• [RECORDS PROVIDED]
▬▬▬▬▬▬▬▬▬▬
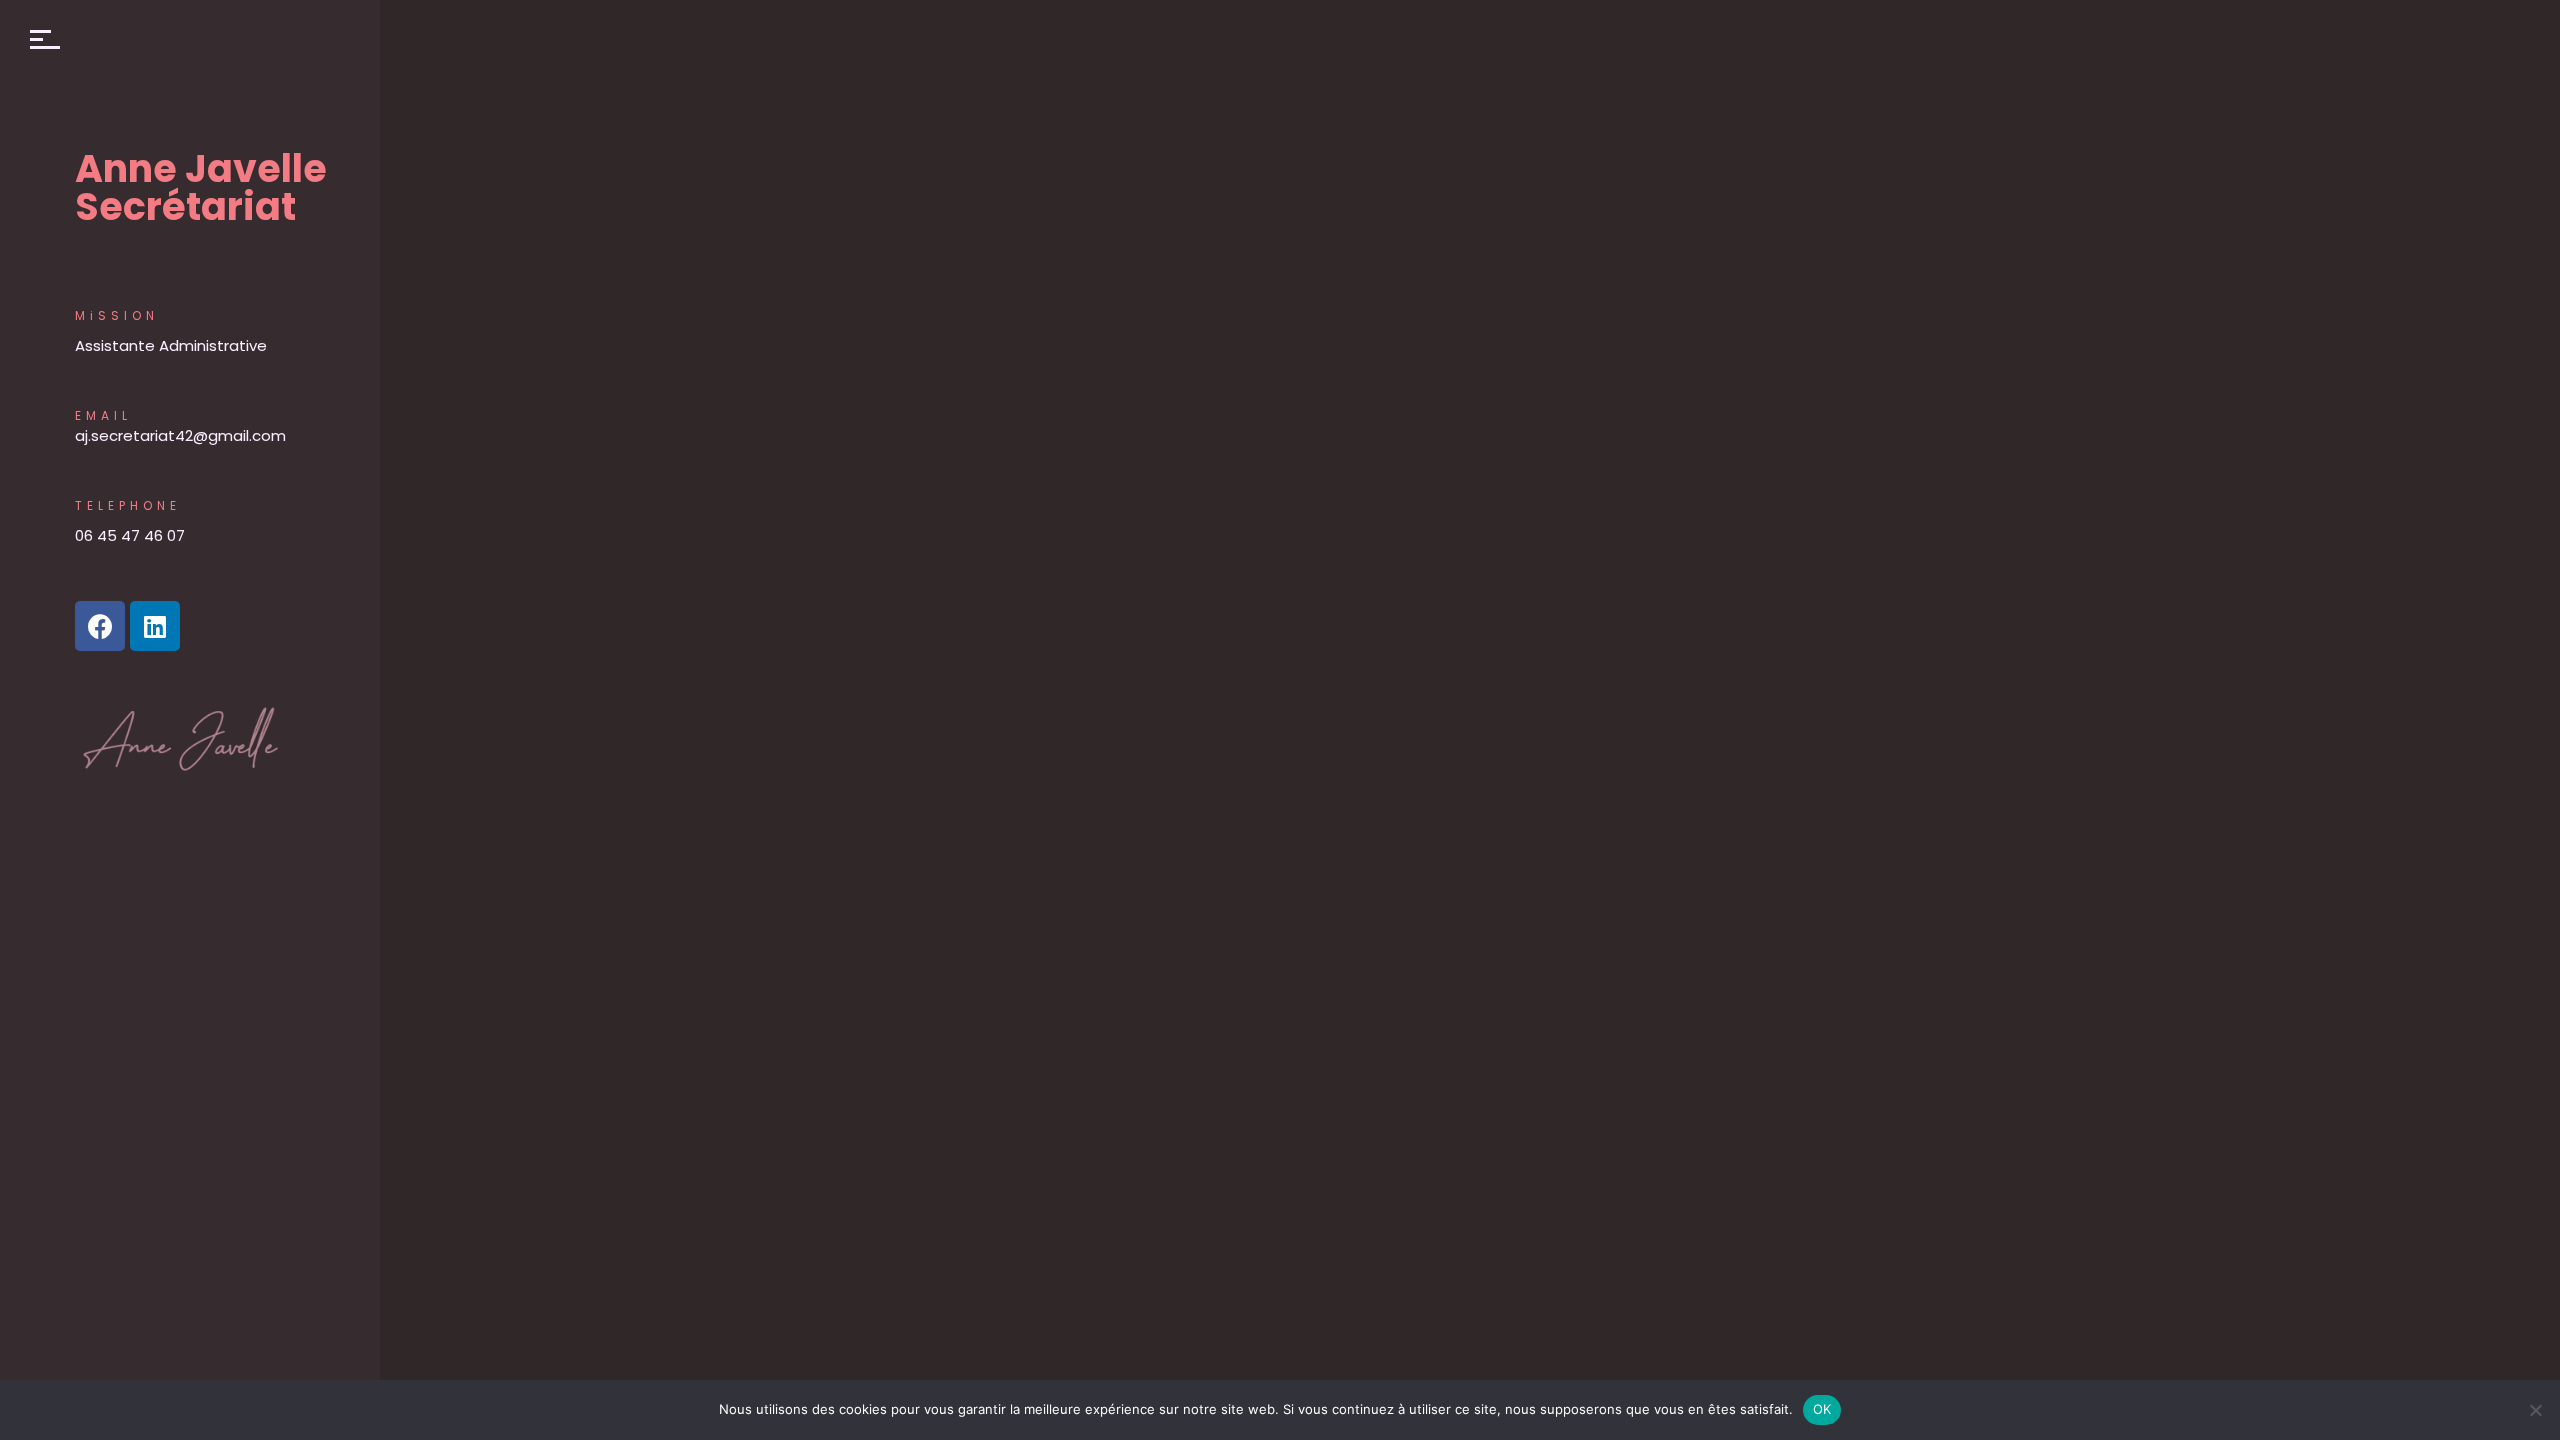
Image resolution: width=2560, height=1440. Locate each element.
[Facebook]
▬▬▬▬▬▬▬▬▬▬
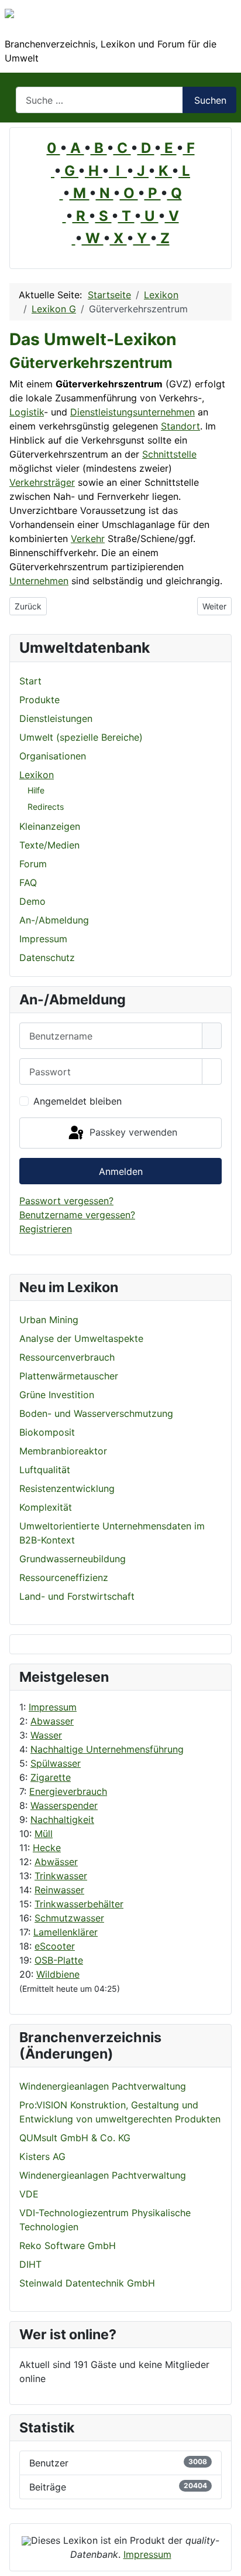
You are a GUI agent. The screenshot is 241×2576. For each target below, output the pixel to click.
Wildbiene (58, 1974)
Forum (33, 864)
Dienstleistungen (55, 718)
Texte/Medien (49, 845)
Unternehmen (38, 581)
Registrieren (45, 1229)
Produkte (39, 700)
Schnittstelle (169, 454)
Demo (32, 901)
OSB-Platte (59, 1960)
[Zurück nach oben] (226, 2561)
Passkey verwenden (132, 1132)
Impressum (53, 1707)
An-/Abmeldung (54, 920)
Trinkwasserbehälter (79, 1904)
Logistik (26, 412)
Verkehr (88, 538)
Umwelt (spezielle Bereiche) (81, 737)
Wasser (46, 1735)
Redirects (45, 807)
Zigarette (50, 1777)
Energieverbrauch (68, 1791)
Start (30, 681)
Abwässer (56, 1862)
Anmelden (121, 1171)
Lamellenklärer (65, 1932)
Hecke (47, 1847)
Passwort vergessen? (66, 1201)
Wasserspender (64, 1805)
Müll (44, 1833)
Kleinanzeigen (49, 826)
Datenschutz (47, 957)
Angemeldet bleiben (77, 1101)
▬▬▬▬▬▬▬▬▬▬
Please, from the entries above, set down exactly the lines from the one containing "Passwort vergessen? (66, 1201)" through the one containing "Angemeldet bleiben (77, 1101)", and only those.

• [EXERCISE RESPONSE]
Passwort vergessen? (66, 1201)
Wasserspender (64, 1805)
Müll (44, 1833)
Kleinanzeigen (49, 826)
Datenschutz (47, 957)
Angemeldet bleiben (77, 1101)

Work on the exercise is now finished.